ISCA Archive Interspeech 2024
ISCA Archive Interspeech 2024

A Transformer-Based Voice Activity Detector

Biswajit Karan, Joshua Jansen van Vüren, Febe de Wet, Thomas Niesler

Voice activity detection (VAD) is the task of distinguishing speech from other types of audio signals, such as music or background noise. We introduce a novel end-to-end VAD architecture which incorporates a pre-trained transformer model (Wav2Vec2-XLS-R). We evaluate the proposed architecture on an established VAD dataset, AVA-Speech, and a manually-segmented corpus of under-resourced multilingual speech.

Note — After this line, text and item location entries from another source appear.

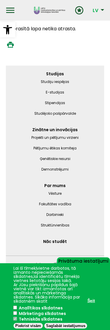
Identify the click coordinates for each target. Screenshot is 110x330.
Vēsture (55, 193)
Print (10, 44)
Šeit (91, 300)
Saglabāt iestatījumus (65, 326)
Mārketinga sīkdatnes (42, 313)
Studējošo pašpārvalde (55, 113)
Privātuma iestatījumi (83, 260)
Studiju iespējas (55, 81)
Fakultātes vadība (55, 203)
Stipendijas (55, 102)
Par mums (55, 186)
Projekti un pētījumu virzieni (55, 137)
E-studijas (55, 92)
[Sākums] (49, 10)
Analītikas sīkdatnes (41, 308)
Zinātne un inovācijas (55, 130)
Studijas (55, 74)
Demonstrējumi (55, 169)
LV (95, 10)
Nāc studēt (55, 241)
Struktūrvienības (55, 225)
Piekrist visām (28, 326)
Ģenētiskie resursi (55, 158)
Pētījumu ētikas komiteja (55, 148)
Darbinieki (55, 214)
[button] (7, 29)
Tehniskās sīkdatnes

As benchmarks, we include a hybrid CNN-BiLSTM system and an off-the-shelf enterprise VAD. On the AVA-Speech test set, our proposed VAD achieves an area under the curve (AUC) of 96.2% while the benchmarks achieve 94.8% and 81.9% respectively. On the multilingual dataset, the gap widens to 92.2% for the transformer-based VAD and 80.8% and 74.6% for the two baselines. Therefore, the proposed VAD offers improved performance in all cases, with an absolute increase of more than 11% for our target domain. We conclude that the proposed end-to-end architecture improves VAD performance.